===== Rows =====

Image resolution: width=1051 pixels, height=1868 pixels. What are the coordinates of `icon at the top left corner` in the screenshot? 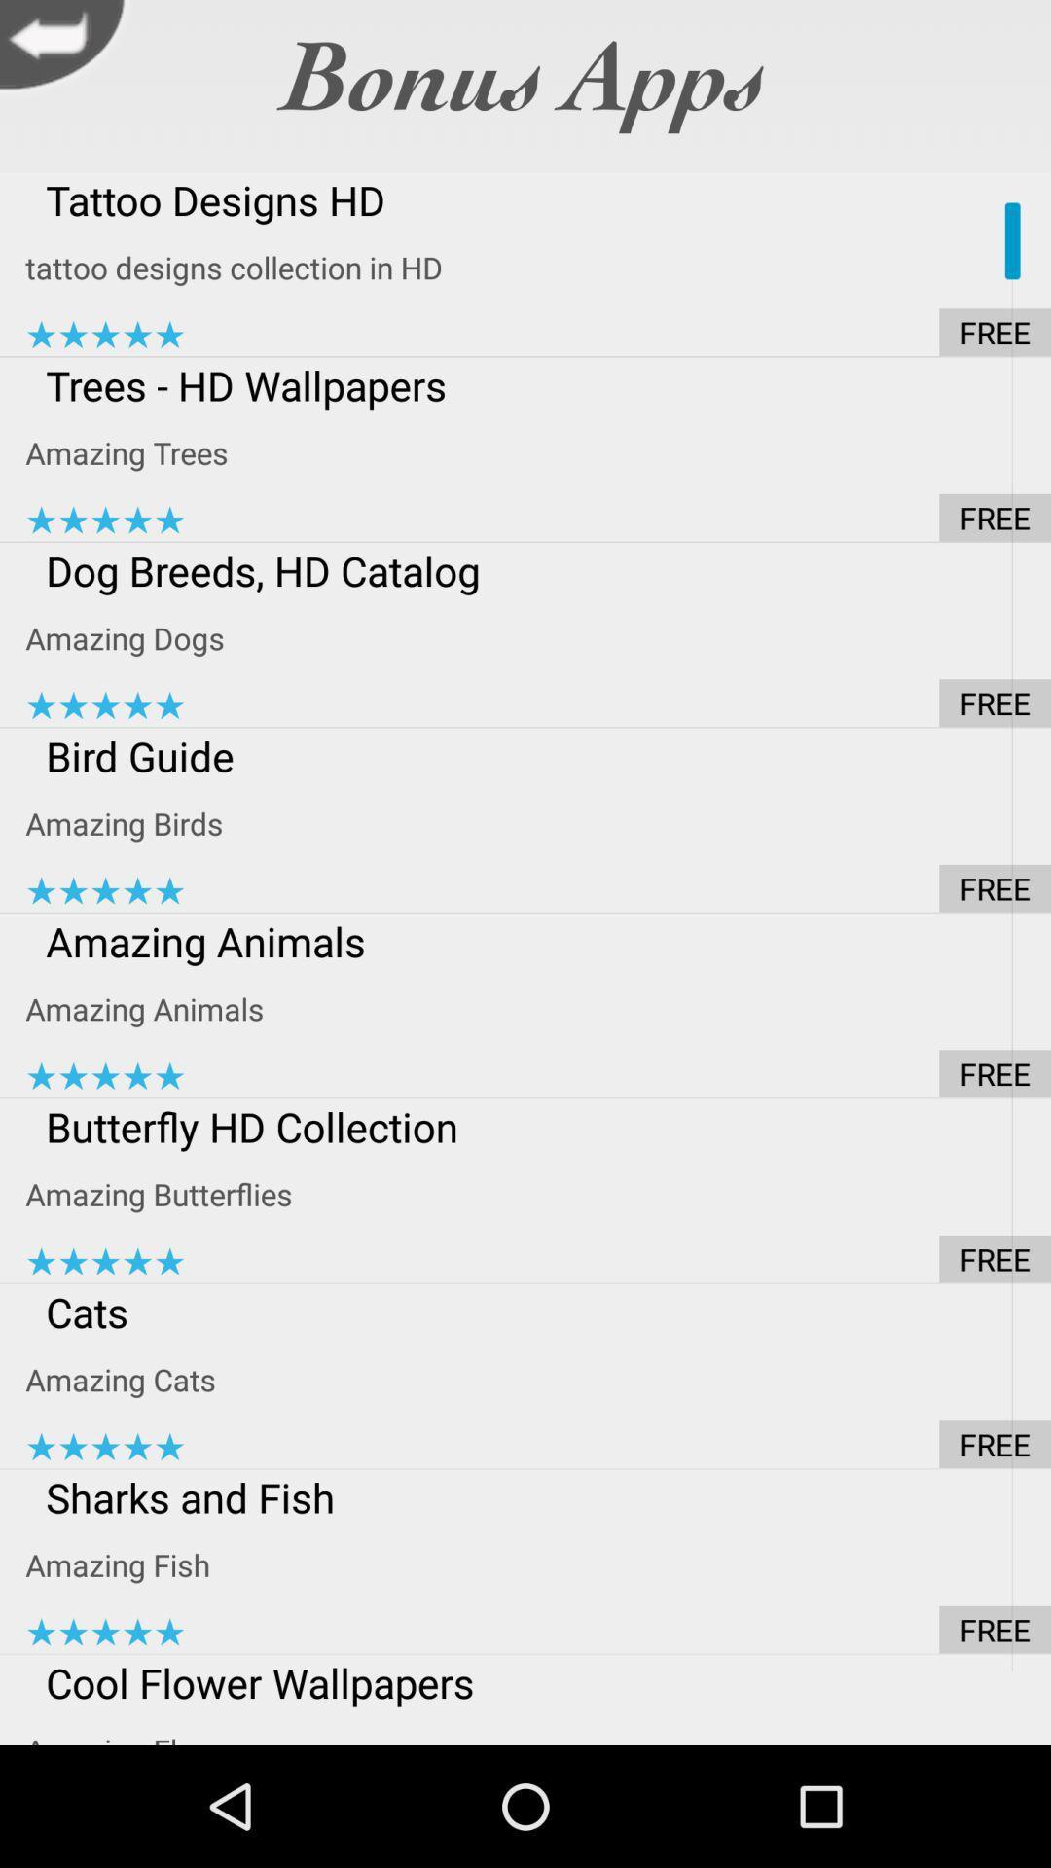 It's located at (66, 50).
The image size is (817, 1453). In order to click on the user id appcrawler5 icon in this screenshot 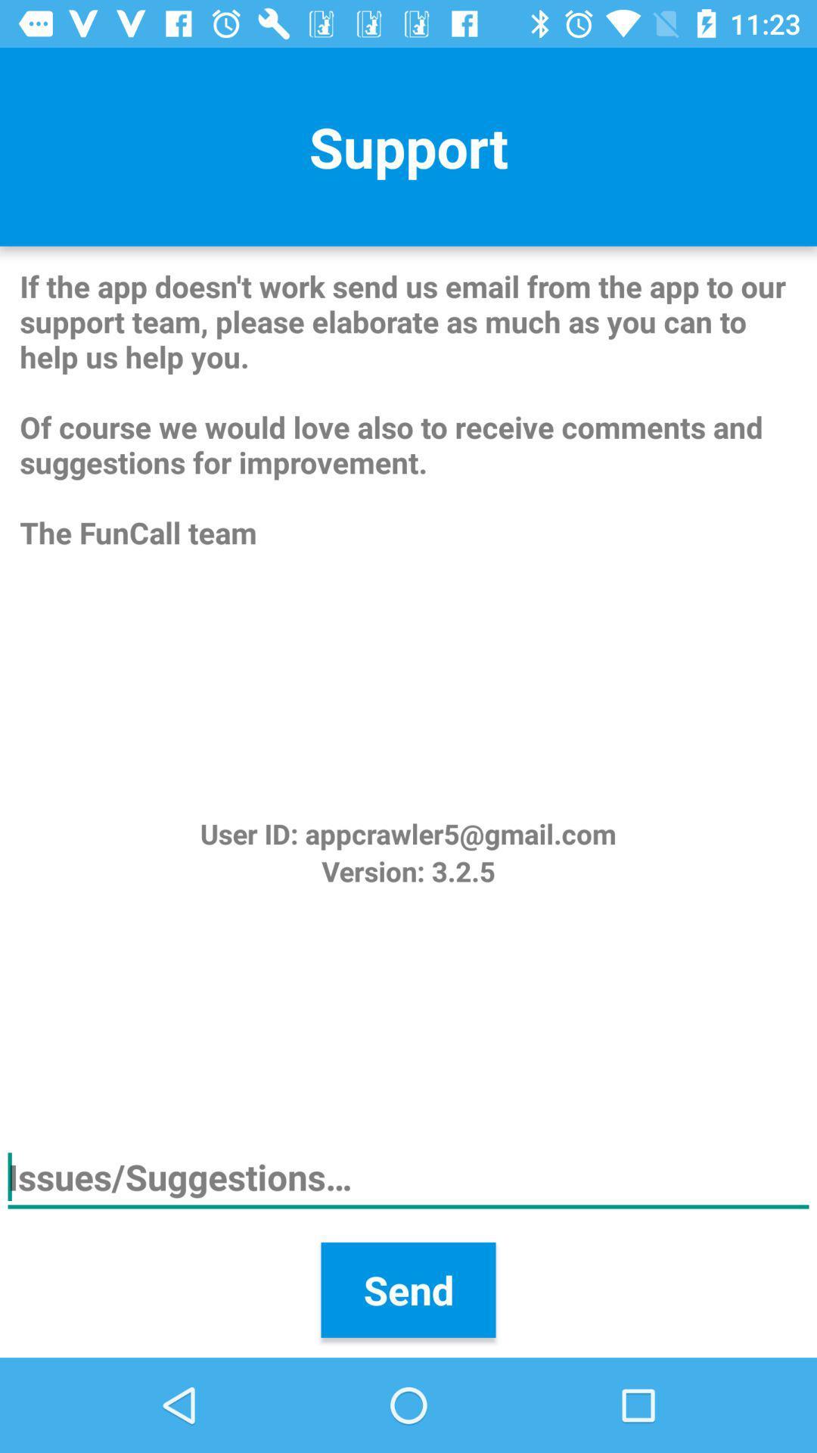, I will do `click(407, 833)`.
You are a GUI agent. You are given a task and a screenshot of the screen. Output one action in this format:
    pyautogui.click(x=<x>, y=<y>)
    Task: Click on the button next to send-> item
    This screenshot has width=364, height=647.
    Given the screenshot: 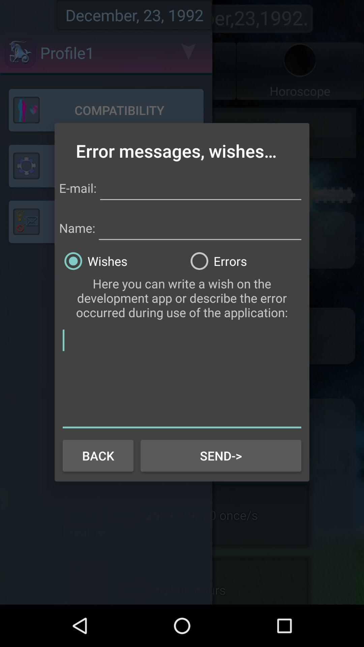 What is the action you would take?
    pyautogui.click(x=98, y=456)
    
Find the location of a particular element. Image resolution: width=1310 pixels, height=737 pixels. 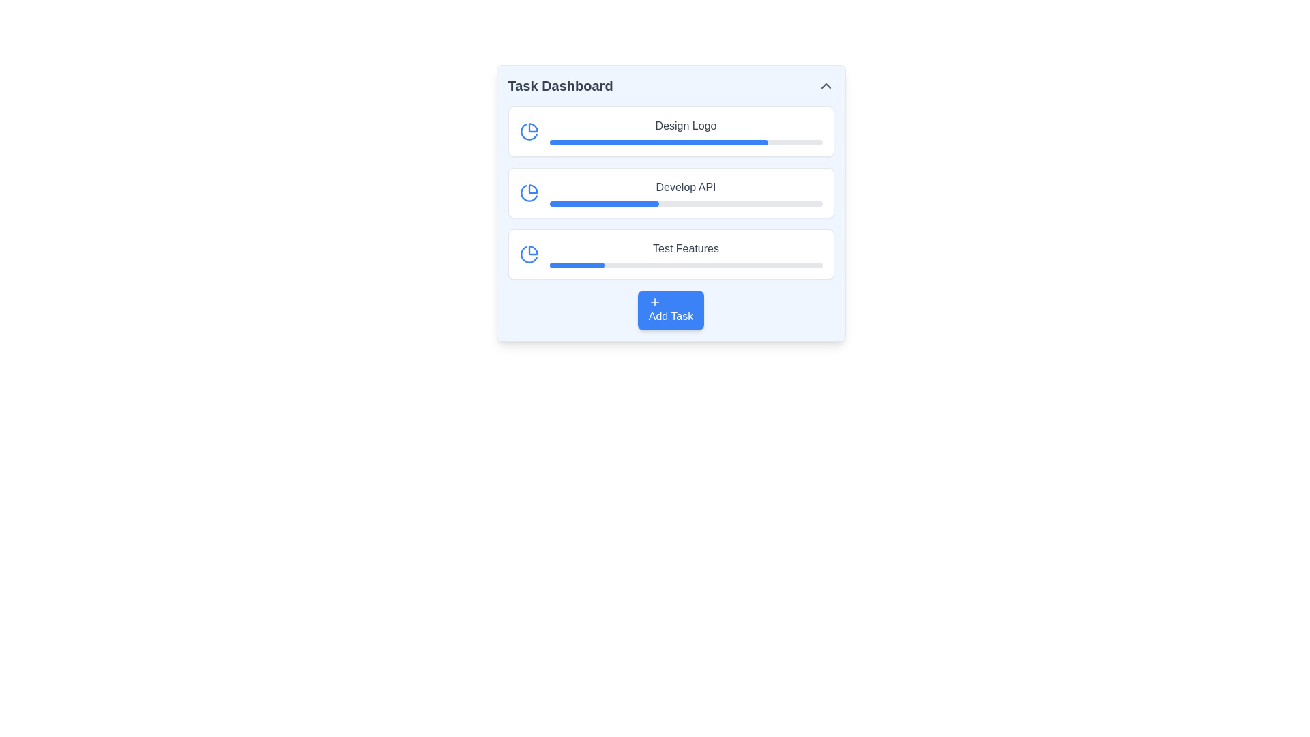

the text label displaying 'Test Features' in gray color, located in the bottom task item area of the task dashboard, above a blue progress bar is located at coordinates (686, 249).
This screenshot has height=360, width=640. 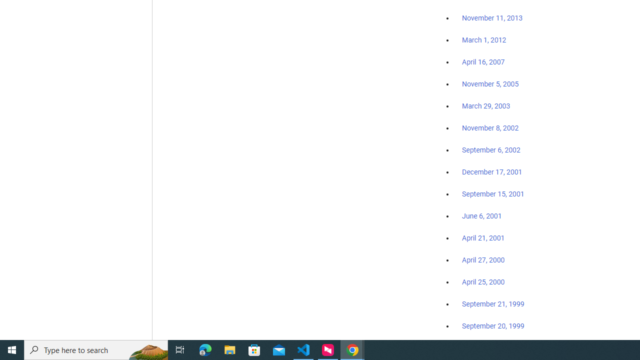 What do you see at coordinates (484, 260) in the screenshot?
I see `'April 27, 2000'` at bounding box center [484, 260].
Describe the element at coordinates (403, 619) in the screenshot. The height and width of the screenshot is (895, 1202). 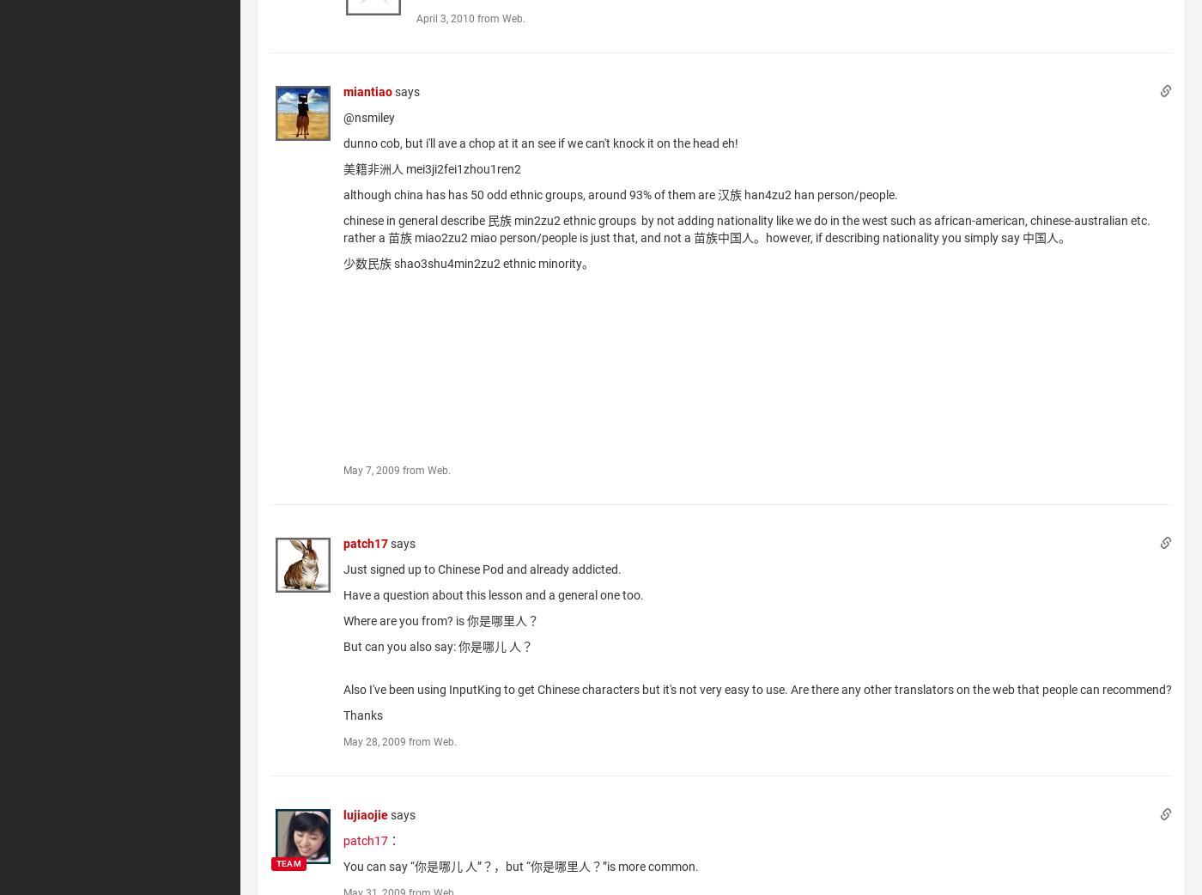
I see `'Where are you from? is'` at that location.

=====

**Exercise aim**
Please rewrite the rows from the line with "Describe the element" through the end of the records, swapping "screenshot" for "image" and keeping everything else as it is. Leave the pictures out of your answer.

**Result for this task**
Describe the element at coordinates (403, 619) in the image. The height and width of the image is (895, 1202). 
I see `'Where are you from? is'` at that location.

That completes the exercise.